--- Exercise materials Enclosed Below ---

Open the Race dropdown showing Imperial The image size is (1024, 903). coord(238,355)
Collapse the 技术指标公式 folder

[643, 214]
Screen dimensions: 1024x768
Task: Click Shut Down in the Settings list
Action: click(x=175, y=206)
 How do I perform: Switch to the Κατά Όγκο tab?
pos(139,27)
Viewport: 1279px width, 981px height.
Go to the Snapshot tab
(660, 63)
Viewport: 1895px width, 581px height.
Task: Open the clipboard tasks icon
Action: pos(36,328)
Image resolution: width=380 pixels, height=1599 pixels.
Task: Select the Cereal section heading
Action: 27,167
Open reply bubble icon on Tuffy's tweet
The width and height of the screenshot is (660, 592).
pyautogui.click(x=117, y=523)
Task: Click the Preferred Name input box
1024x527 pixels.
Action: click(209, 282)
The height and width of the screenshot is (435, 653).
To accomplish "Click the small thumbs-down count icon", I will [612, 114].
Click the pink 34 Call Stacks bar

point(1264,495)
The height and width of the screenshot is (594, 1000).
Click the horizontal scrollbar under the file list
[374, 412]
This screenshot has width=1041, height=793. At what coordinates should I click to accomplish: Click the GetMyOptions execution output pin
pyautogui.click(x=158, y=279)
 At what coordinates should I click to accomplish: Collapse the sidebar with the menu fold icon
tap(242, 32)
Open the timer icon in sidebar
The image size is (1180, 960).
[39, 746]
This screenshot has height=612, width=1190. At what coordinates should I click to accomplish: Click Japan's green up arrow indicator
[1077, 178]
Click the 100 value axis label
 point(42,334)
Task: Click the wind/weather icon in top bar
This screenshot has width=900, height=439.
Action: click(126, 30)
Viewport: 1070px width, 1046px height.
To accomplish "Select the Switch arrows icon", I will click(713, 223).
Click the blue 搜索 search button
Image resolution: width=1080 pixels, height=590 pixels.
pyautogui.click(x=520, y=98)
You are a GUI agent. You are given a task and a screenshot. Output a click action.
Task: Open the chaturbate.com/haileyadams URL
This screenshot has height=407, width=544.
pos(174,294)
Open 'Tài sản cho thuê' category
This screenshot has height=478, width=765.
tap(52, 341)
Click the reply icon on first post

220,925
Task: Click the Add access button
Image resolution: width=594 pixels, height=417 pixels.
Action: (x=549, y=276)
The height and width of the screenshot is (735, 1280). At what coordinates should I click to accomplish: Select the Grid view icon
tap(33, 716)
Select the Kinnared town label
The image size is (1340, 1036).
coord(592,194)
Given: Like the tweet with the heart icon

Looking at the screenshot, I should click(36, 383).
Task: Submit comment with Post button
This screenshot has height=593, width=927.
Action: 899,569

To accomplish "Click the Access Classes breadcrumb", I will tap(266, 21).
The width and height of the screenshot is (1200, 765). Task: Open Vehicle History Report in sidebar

--- End of Enclosed Exercise materials ---

◆ **What to do**: With the line containing "This screenshot has height=593, width=927." as the first and the final line of the entries above as the last, write out that span exactly and nothing more.

◆ **Output of the exercise**:
This screenshot has height=593, width=927.
Action: 899,569

To accomplish "Click the Access Classes breadcrumb", I will tap(266, 21).
The width and height of the screenshot is (1200, 765). Task: Open Vehicle History Report in sidebar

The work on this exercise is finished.